TASK ITEM ::
Reproduce word for word everything from "But Jane da" down to "Da Mosto says." in the article on the Venice Architecture Biennale and tourism below.

PAGE EXTRACT ::
The Venice Architecture Biennale is attracting thousands of visitors to the city and refilling its hotels, driving the recovery of Venice’s tourism industry that has been ravaged by the lockdowns. “The Biennale effect”, as the local newspaper Nuova Venezia dubs it, shows how the arts could aid Italy’s economic recovery, but activists have warned cultural organisations against fuelling the return of rampant overtourism.
After opening on 22 May (it closes on 21 November), the Architecture Biennale had generated 31,000 visits within 24 days (30% from abroad) compared with 33,500 over the same period in 2018. While most of Venice’s 300 hotels were still closed two weeks before the Biennale, 70% had opened by the start of the exhibition, with 60% of rooms booked during weekends in mid-June, Claudio Scarpa, the director of the Venice branch of the Federalberghi hoteliers association tells The Art Newspaper. The annual boat fair Salone Nautico (28 May-5 June), which drew 30,000 visitors, also helped fill hotels.
Italy’s broader cultural revival
Hoteliers have struggled in other parts of Italy—650 of Rome’s 1,250 hotels were still closed in the second week of June, according to Federalberghi—but museums across the country have rallied since reopening from 25 April. In May, Pompeii welcomed 26,000 visitors and Florence’s Uffizi clocked 100,000 visitors.
“The arts will be key to reviving tourism in this country,” says Magda Antonioli, a board member of the Italian Government Tourism Agency. “People go to Las Vegas for the luxury hotels. In Italy, they come for the culture.”
But Jane da Mosto, the executive director of the non-profit campaigning organisation We are Here Venice, has urged arts organisations to avoid tourist-centrism. In January, Da Mosto was among 6,000 people who signed an appeal contesting mayor Luigi Brugnaro’s declaration that the city’s civic museums would remain closed until tourists had returned. “Museums should focus on safeguarding heritage and providing culturally enriching services, irrespective of whether the visitor is a resident or passing through,” Da Mosto says.
€100bn losses
In 2020 there were 71.5% fewer tourist arrivals in Venice and 59.7% fewer in Italy due to the Covid-19 pandemic, compared with 2019. Tourism generated 13% of GDP in 2019, but only 7% last year, following losses of €100bn, according to the newspaper Corriere della Sera. In July, Prime Minister Mario Draghi is planning to activate systems for quarantine-free travel in Italy in efforts to kickstart the tourism industry. Previous levels of tourism could return in 2023 or 2024, according to Antonioli.
Even so, various museums and arts organisations have pledged to combat overtourism and cultivate local communities. Roberto Cicutto, the president of the Biennale, aims to transform its archives into a multi-disciplinary research hub drawing academic talent and international institutions to the city. “We hope this will create a different kind of residence to the fleeting visits the city has become accustomed to,” Cicutto says.

DATA SHOWN ::
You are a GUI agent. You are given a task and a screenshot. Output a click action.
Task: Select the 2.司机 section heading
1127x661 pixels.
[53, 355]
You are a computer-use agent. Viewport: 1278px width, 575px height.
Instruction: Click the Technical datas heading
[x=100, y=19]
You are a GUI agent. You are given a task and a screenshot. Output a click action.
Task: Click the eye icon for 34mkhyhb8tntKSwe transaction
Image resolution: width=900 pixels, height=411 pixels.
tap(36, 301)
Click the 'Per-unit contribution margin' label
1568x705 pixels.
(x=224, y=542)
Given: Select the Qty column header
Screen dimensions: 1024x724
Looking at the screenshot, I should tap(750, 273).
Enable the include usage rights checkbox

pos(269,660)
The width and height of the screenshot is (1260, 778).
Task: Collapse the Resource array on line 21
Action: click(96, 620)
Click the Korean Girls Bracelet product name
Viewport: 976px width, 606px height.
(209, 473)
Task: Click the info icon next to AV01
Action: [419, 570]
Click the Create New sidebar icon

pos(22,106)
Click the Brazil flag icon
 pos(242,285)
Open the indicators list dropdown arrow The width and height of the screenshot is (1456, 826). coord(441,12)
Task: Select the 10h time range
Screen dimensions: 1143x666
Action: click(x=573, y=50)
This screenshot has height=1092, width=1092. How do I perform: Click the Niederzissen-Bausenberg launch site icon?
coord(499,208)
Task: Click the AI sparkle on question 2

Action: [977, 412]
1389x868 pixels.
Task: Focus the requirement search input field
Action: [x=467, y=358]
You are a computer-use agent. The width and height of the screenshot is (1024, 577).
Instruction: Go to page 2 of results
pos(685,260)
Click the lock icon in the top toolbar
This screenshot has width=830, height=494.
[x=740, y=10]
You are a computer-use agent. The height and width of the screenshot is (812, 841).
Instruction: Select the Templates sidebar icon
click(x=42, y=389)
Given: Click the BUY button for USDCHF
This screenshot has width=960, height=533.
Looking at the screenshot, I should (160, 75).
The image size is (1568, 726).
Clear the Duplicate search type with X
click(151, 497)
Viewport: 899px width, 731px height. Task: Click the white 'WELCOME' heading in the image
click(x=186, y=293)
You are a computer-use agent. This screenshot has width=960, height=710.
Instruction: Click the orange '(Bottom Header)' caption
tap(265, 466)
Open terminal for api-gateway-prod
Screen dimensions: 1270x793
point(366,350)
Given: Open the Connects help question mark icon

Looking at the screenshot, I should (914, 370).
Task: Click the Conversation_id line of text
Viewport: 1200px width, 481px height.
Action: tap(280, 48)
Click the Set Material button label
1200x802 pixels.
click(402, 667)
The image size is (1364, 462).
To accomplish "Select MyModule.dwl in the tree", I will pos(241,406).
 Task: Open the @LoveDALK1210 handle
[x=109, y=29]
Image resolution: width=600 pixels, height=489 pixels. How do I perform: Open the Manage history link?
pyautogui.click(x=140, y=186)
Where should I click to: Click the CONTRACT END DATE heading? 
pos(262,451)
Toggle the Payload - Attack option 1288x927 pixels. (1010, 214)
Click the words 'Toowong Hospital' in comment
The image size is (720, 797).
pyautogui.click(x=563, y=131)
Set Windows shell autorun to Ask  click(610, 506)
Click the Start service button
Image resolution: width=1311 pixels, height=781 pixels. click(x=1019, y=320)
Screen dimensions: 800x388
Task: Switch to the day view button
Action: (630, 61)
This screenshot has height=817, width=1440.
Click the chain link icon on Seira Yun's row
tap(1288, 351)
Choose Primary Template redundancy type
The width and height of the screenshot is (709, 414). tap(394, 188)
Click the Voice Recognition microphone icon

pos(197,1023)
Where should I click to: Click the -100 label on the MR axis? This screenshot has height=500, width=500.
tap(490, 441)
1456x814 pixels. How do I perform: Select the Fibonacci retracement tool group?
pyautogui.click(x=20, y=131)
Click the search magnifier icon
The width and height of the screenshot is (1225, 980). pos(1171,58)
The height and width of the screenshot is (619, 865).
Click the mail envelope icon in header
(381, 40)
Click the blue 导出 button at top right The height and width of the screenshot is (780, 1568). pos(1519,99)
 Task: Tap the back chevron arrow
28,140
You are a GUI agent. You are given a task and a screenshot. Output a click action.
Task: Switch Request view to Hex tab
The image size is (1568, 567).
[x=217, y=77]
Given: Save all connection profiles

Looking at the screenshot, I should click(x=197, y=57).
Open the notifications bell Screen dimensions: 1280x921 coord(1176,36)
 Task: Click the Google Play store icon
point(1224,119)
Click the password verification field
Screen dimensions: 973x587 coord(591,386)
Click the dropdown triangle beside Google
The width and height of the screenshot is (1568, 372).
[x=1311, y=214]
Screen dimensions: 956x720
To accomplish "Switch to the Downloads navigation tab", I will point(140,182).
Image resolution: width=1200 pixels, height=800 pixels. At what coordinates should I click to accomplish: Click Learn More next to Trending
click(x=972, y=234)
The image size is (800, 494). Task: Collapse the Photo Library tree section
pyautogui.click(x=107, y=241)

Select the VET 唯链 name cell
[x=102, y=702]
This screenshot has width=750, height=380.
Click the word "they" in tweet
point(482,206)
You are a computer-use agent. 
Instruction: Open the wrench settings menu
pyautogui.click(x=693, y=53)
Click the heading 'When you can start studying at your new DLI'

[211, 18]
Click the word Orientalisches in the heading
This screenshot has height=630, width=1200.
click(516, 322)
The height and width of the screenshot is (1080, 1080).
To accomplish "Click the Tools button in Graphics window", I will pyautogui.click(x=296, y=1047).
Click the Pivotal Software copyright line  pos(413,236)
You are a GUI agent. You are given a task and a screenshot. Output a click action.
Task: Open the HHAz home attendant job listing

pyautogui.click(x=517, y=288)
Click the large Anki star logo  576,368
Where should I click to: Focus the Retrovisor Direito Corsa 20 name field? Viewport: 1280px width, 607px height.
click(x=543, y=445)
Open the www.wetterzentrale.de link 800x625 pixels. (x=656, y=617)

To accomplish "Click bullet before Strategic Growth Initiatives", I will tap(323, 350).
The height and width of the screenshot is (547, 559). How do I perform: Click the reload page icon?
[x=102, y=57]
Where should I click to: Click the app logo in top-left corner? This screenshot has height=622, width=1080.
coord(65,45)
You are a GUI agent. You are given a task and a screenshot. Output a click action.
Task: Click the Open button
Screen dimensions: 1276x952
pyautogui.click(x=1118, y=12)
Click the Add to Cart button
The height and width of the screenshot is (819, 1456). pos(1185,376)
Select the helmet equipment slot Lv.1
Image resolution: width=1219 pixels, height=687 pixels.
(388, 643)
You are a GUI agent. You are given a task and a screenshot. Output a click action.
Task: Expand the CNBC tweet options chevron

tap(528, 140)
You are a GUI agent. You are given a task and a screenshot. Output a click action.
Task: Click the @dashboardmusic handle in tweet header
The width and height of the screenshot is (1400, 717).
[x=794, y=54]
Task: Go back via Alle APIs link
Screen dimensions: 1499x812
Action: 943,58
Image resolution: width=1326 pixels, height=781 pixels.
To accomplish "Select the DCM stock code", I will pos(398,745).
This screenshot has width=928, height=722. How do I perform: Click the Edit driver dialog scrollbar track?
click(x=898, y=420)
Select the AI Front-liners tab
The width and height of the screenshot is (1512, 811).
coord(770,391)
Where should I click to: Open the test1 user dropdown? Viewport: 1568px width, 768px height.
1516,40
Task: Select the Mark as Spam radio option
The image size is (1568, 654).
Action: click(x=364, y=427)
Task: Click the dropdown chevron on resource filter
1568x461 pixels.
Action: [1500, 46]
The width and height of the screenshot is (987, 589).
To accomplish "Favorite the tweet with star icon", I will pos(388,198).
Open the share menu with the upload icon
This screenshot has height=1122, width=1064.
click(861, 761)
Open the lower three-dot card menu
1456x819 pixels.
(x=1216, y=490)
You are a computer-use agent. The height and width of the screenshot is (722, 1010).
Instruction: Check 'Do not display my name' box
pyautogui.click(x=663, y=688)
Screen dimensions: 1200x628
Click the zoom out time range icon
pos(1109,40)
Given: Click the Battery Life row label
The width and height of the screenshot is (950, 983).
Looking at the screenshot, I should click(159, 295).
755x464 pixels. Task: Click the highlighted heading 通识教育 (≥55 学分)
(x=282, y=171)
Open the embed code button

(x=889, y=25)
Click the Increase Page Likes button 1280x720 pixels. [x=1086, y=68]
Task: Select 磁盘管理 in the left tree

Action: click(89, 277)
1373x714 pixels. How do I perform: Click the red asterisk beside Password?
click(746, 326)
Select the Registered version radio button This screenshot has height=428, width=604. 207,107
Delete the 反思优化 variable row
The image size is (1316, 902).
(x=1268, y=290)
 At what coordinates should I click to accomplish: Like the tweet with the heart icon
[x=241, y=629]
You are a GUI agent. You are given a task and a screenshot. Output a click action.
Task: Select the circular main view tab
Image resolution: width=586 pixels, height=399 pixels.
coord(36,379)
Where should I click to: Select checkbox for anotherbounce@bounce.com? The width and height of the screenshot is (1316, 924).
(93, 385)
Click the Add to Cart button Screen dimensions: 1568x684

PROBLEM SOLUTION ::
But Jane da Mosto, the executive director of the non-profit campaigning organisation We are Here Venice, has urged arts organisations to avoid tourist-centrism. In January, Da Mosto was among 6,000 people who signed an appeal contesting mayor Luigi Brugnaro’s declaration that the city’s civic museums would remain closed until tourists had returned. “Museums should focus on safeguarding heritage and providing culturally enriching services, irrespective of whether the visitor is a resident or passing through,” Da Mosto says.